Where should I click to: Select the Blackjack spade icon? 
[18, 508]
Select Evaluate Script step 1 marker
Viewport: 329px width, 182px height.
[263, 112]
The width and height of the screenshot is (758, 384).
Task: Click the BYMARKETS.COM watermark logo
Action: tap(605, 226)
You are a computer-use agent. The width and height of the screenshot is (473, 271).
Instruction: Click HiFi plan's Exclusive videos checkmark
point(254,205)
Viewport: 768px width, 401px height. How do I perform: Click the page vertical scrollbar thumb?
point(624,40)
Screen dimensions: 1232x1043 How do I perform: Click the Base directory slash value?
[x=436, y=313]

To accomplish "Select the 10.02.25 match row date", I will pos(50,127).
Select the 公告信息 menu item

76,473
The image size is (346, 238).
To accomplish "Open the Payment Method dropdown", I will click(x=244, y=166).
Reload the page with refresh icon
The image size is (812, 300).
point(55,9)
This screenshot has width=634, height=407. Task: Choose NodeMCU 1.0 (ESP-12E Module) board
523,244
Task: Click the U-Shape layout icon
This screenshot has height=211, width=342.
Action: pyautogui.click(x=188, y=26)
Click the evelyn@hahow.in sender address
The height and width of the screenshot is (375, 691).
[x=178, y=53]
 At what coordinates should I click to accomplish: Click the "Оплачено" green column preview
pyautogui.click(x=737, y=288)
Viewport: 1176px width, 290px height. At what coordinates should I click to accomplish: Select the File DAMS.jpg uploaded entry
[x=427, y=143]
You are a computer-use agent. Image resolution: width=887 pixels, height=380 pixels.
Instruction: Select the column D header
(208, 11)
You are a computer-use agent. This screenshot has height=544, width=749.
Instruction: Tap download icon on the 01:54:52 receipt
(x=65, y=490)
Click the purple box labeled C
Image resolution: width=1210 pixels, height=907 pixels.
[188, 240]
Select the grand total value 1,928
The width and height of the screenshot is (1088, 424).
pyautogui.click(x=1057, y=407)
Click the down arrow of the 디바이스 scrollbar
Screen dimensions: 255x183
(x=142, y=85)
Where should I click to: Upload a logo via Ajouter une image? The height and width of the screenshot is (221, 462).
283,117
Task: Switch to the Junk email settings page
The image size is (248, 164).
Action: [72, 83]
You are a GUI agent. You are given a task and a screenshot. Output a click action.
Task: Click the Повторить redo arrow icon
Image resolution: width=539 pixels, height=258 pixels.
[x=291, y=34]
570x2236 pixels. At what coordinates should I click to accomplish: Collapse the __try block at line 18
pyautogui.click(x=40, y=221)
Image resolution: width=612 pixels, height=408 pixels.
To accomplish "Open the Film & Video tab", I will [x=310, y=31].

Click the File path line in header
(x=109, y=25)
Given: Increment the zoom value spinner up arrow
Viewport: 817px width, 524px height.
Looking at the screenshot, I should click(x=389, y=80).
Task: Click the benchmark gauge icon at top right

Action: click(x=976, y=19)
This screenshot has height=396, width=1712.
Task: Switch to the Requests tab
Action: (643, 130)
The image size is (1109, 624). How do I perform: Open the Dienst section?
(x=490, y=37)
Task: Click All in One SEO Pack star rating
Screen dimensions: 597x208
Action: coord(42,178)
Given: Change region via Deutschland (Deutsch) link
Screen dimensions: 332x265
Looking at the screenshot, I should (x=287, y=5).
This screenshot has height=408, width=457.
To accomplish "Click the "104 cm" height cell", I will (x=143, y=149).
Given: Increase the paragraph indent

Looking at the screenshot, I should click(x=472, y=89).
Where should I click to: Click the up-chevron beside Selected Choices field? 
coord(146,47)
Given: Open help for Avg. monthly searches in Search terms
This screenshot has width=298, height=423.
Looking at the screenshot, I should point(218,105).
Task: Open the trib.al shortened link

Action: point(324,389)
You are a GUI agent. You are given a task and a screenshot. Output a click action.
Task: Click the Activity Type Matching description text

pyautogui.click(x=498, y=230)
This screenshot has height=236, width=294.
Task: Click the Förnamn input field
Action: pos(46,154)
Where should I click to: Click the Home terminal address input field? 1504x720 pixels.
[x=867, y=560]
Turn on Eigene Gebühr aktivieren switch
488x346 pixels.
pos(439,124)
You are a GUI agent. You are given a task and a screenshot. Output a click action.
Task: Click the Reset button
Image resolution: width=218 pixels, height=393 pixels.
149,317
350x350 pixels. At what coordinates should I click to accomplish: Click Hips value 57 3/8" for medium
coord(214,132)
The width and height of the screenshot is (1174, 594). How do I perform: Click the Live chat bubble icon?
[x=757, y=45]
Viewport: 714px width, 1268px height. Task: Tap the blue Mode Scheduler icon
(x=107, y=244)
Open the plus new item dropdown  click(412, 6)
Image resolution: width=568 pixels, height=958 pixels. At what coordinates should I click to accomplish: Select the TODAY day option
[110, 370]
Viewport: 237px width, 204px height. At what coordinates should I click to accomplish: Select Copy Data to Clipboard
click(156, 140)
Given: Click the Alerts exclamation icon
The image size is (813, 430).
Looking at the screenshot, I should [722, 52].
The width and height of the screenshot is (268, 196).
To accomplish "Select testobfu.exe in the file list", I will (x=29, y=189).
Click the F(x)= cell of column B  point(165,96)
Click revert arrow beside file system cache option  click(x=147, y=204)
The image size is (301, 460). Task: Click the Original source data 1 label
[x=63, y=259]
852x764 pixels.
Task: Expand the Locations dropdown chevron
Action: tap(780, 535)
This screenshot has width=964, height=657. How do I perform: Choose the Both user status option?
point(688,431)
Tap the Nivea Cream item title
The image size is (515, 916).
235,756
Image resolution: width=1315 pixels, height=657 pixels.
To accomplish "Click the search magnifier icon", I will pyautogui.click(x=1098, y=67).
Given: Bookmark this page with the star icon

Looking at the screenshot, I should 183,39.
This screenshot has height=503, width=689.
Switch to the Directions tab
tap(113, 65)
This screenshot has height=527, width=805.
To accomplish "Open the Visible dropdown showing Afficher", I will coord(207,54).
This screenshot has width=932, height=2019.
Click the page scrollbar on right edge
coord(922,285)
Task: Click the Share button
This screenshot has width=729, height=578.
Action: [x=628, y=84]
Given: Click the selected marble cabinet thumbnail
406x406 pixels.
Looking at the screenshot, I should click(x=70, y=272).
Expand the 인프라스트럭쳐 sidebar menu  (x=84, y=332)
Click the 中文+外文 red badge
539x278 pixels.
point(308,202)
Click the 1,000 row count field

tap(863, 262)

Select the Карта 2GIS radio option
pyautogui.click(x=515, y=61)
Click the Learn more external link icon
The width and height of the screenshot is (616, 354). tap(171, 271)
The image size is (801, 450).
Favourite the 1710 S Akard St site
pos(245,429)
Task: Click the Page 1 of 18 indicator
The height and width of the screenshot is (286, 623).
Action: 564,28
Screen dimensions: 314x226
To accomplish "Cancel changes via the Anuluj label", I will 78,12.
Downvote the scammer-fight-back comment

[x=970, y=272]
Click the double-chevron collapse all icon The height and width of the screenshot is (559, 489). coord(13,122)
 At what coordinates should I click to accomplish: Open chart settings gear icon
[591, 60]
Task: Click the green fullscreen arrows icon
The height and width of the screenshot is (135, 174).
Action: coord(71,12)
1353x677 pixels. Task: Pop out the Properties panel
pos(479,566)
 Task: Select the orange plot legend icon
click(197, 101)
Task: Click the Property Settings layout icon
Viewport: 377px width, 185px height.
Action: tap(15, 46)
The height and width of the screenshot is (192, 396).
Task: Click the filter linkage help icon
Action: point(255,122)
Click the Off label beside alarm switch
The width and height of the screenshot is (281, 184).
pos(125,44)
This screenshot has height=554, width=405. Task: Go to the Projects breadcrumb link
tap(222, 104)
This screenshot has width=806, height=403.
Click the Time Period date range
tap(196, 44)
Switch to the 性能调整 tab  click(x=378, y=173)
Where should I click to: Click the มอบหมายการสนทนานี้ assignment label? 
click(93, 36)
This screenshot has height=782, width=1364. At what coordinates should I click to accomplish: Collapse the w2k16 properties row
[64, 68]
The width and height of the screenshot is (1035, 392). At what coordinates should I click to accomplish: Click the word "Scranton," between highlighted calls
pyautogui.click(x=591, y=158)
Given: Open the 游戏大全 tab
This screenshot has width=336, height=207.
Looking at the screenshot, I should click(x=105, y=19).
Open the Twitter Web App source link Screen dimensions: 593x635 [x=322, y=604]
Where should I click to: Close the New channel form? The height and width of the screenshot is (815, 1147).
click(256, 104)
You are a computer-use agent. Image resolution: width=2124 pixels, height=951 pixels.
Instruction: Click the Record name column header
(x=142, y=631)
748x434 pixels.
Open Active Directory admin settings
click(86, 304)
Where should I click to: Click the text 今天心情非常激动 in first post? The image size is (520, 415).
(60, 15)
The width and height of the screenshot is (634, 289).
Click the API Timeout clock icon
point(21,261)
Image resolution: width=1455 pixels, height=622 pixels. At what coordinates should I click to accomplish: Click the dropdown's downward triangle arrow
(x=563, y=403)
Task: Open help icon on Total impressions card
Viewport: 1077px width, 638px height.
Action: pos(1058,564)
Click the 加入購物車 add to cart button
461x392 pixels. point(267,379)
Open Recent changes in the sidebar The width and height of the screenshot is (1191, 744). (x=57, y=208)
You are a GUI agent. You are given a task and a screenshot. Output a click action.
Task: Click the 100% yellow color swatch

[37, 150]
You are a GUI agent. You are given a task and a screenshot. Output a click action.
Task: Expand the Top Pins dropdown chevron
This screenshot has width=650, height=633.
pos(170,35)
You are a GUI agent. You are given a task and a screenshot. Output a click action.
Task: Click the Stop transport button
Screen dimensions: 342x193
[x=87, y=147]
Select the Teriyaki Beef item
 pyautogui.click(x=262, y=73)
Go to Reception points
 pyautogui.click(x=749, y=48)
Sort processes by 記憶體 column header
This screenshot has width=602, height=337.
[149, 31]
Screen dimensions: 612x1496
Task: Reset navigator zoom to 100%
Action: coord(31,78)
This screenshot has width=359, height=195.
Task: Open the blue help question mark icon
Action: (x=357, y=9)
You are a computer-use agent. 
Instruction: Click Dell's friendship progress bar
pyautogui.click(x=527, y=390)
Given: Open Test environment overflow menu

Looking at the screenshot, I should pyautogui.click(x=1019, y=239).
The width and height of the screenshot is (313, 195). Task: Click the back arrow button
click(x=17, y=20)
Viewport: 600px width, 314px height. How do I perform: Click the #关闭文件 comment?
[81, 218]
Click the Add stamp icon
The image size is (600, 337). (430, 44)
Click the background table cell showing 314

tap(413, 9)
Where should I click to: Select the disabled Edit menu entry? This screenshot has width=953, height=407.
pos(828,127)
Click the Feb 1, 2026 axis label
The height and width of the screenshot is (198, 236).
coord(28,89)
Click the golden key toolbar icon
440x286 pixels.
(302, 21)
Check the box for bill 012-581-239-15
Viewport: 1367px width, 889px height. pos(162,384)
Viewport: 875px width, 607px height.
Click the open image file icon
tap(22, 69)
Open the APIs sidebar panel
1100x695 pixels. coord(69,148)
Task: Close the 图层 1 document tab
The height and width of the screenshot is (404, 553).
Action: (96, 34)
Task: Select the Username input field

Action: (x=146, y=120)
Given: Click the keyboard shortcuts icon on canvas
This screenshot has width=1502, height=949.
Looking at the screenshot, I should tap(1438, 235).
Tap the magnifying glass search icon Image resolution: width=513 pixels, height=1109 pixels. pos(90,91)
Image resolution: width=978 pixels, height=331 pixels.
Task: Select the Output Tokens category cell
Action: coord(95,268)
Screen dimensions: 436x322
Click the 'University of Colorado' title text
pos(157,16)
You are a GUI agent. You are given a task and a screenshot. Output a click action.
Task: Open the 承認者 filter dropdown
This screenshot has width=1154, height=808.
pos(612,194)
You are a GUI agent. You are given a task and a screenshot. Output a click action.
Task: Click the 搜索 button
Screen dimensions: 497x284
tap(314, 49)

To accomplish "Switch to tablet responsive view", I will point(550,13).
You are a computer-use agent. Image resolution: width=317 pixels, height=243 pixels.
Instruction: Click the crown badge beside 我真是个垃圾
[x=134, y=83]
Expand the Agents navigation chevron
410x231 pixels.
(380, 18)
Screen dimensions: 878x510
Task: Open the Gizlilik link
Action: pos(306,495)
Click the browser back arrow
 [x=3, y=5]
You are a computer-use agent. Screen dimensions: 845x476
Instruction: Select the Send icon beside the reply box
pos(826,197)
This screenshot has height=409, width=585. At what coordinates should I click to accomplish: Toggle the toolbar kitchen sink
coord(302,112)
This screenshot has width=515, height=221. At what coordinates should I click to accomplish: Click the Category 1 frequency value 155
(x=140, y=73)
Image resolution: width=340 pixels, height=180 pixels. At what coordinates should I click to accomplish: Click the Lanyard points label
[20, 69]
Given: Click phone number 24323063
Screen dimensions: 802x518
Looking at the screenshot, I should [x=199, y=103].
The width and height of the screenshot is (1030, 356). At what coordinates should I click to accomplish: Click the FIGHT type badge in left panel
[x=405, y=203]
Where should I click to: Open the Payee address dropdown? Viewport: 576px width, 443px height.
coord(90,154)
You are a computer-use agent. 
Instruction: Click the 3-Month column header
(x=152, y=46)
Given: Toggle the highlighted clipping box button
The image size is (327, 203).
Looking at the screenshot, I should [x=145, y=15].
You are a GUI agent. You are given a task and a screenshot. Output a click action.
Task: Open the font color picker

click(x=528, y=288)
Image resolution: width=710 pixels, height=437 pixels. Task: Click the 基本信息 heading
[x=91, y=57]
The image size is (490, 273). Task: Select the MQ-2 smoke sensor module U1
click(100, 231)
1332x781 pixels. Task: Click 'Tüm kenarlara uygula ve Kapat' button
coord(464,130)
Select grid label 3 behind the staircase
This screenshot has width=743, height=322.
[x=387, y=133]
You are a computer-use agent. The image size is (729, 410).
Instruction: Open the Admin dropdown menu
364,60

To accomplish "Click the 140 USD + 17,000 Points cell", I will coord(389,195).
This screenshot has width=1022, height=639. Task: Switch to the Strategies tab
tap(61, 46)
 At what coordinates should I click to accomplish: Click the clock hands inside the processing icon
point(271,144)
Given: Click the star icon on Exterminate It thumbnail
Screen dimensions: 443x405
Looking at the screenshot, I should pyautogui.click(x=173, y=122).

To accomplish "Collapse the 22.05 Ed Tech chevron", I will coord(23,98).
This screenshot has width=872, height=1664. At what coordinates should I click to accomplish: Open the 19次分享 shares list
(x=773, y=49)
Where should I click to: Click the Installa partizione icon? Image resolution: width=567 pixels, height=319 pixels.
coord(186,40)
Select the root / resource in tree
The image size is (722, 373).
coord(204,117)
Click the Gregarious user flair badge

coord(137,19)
━━━━━━
Search the data above for the word "changes", then gather each line in which it appears.

To accomplish "Cancel changes via the Anuluj label", I will 78,12.
Open Recent changes in the sidebar The width and height of the screenshot is (1191, 744). (x=57, y=208)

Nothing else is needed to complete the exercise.